With this you get your formula $$ v_s^r = \Omega \times r^r + \dot r^r. $$

Answer 2

Let me first show you the math: Your position in the rotating frame be $\vec x_\text r$ where in the static frame it be $\vec x_\text s$. Now the velocity is: $$ \vec v_\text s = \frac{\mathrm d}{\mathrm dt} \vec x_\text s. $$

This should be fine. Now to go to the rotating frame, we will have to expand the notation a little bit. We have to take a look at the unit vectors and decompose the position vector into components: $$ \vec x_\text s = \sum_{i=1}^3 {x_\text s}_i \vec e_i, $$ where $\vec e_i$ are the unit vectors of the reference frame. In the static frame, they are: $$ \vec e_1 = \begin{pmatrix} 1 \\ 0 \\ 0 \end{pmatrix},\quad \vec e_2 = \begin{pmatrix} 0 \\ 1 \\ 0 \end{pmatrix},\quad \vec e_3 = \begin{pmatrix} 0 \\ 0 \\ 1 \end{pmatrix} $$

They do not depend on the time, so you do not have to take that into account, when doing a time derivative.

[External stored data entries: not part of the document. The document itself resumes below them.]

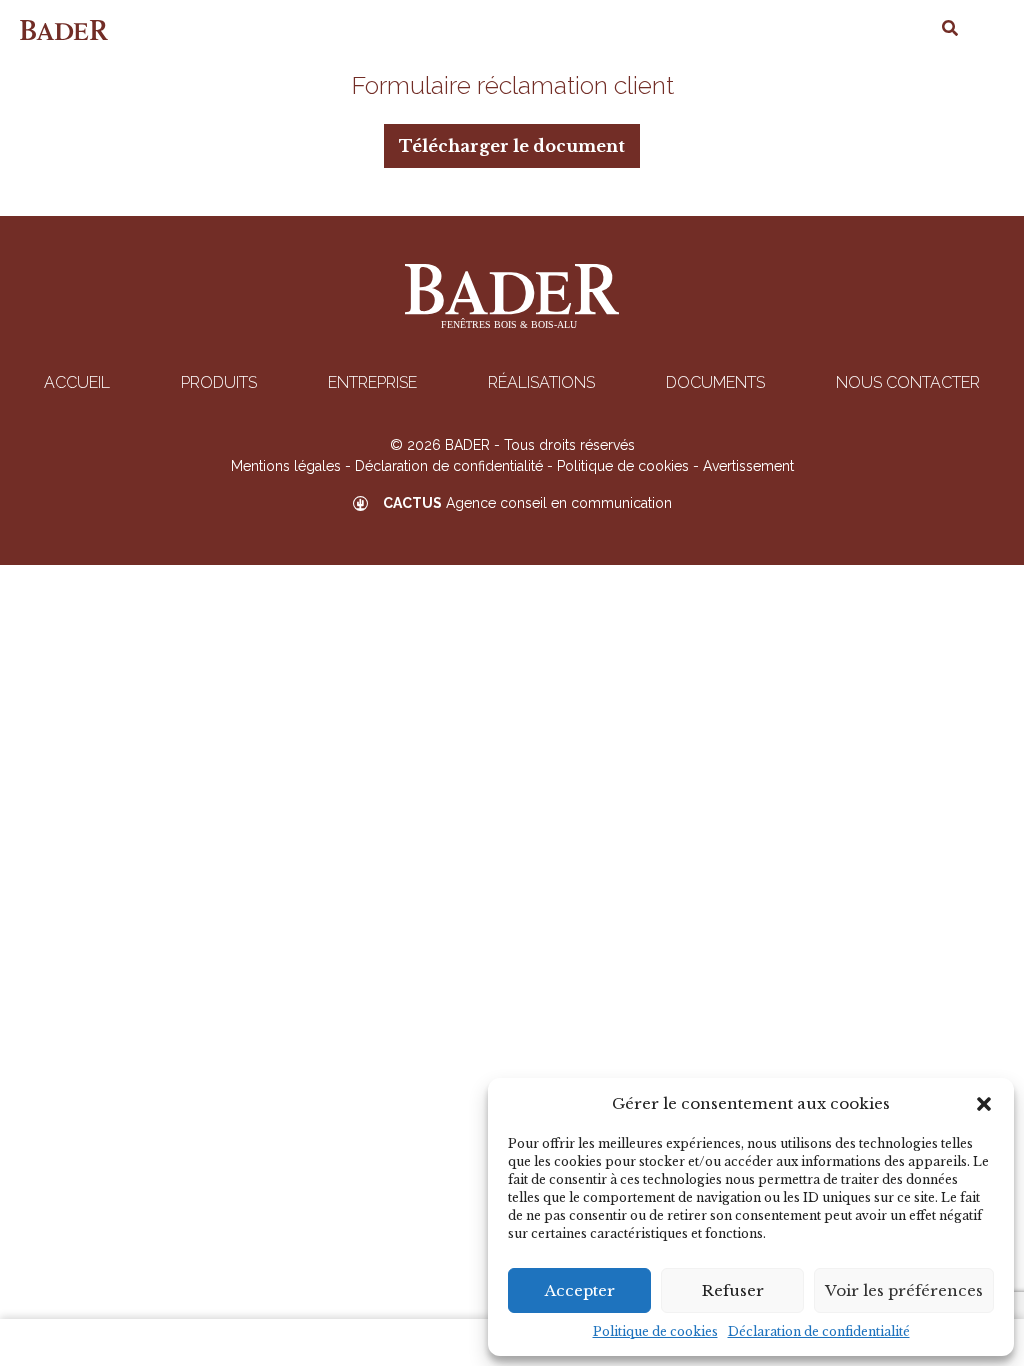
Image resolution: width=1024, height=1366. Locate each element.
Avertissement (748, 466)
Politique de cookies (655, 1331)
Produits (219, 382)
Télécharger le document (512, 146)
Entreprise (372, 382)
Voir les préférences (904, 1290)
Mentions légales (286, 466)
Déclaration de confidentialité (819, 1331)
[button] (984, 1104)
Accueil (77, 382)
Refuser (733, 1290)
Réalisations (541, 382)
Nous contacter (908, 382)
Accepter (580, 1290)
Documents (715, 382)
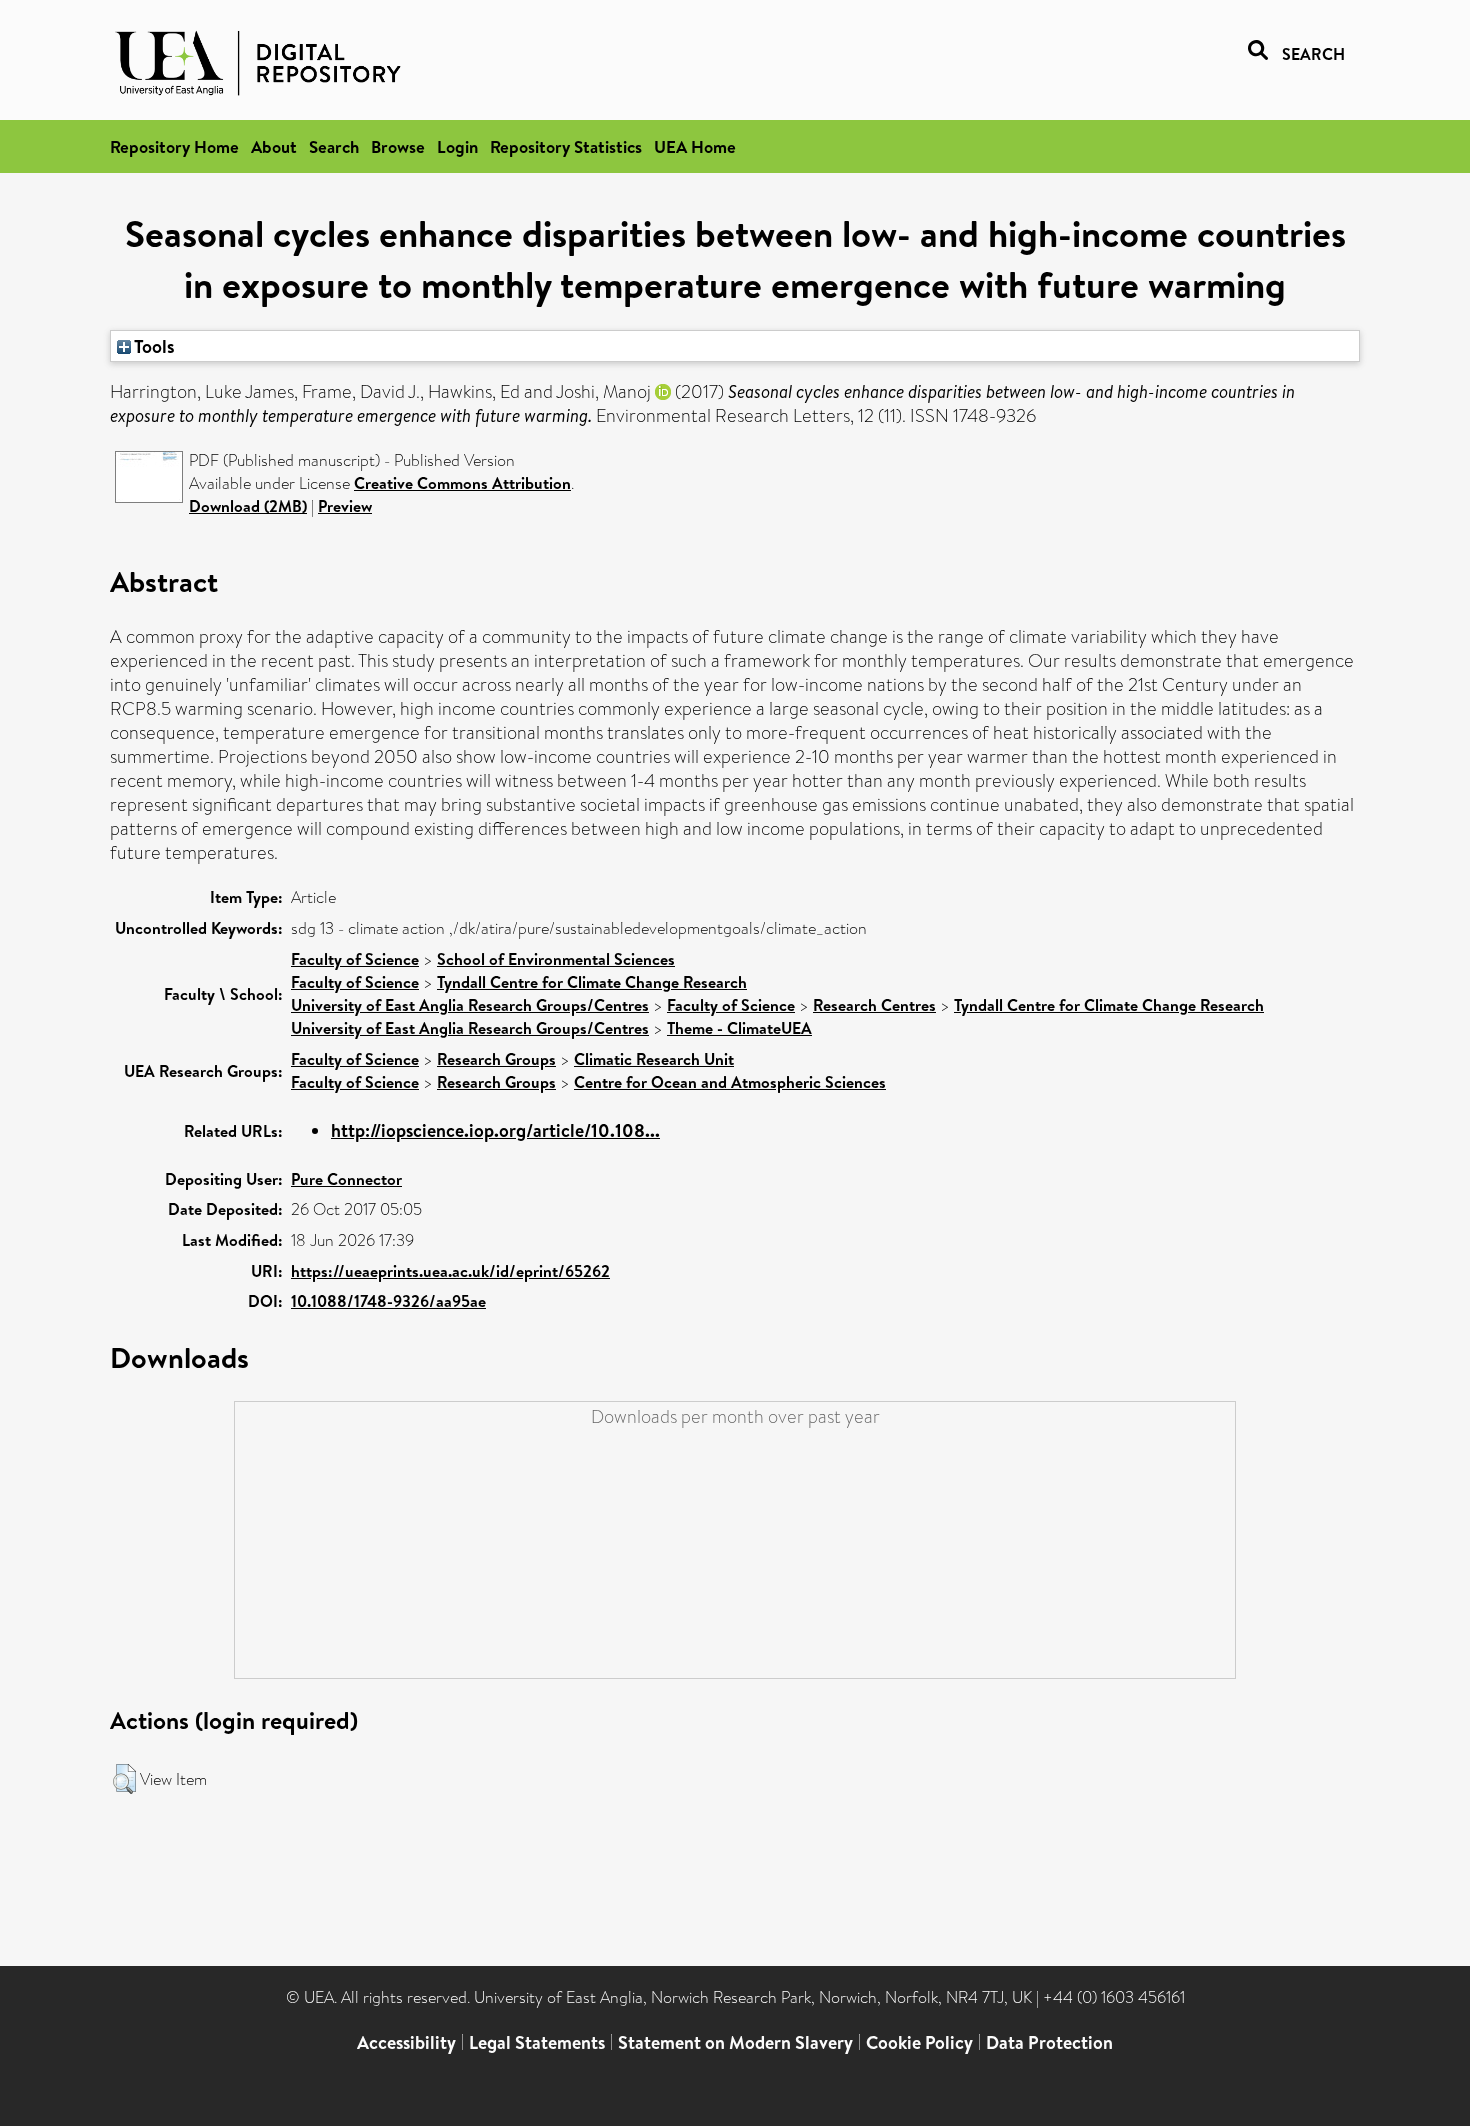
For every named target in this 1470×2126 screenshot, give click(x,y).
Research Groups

The rotating frame will have unit vectors that are time dependant, you will have the following product rule: $$ \vec v_\text r = \frac{\mathrm d}{\mathrm dt} \sum_{i=1}^3 {x_\text r}_i \vec e_i = \sum_{i=1}^3 \left( {\dot x_\text r}_i \vec e_i + {x_\text r}_i \dot{\vec e}_i \right)$$

The last term is where your $\Omega \times$ comes into play. See Derivation of the centrifugal and coriolis force for remaining the derivation.

Answer 3

If you want an alternative way to look at this problem, you may switch to complex numbers notation (since this is a planar problem).

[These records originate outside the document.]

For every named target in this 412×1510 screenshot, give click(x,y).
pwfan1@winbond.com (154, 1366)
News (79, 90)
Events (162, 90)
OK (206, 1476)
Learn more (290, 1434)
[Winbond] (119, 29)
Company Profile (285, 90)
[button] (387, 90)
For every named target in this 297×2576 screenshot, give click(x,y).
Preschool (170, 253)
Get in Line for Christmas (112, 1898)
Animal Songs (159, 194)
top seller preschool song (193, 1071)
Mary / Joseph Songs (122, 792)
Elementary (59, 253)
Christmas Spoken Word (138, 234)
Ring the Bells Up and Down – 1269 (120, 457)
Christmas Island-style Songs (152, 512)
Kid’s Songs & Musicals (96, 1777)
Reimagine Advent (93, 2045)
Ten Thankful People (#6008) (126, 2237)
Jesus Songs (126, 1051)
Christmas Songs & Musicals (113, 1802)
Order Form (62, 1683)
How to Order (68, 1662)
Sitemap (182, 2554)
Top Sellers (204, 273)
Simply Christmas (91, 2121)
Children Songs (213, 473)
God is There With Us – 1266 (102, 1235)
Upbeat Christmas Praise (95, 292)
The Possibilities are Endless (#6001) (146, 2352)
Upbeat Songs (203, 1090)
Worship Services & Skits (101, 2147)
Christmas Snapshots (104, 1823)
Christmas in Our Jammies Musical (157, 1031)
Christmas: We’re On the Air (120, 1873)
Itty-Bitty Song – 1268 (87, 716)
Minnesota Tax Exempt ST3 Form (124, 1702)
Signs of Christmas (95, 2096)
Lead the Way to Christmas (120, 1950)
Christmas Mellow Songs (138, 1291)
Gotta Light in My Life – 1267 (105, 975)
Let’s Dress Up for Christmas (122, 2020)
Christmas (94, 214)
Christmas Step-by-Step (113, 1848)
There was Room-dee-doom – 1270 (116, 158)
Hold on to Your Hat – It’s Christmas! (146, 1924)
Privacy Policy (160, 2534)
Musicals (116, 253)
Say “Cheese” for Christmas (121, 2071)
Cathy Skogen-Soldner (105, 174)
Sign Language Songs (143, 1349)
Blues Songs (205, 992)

If in the non rotating system the position of the rocket is $z=\gamma (t)$, then in a system that rotates with costant angular velocity $-\omega$, you have $z=e^{i\omega t}\gamma(t)$. If $\gamma (t)=vt$, then $$z=e^{i\omega t}vt=k\theta \,e^{i\theta},\qquad \text{with }k=\frac{v}{\omega},$$ that is, as you said, a spiral.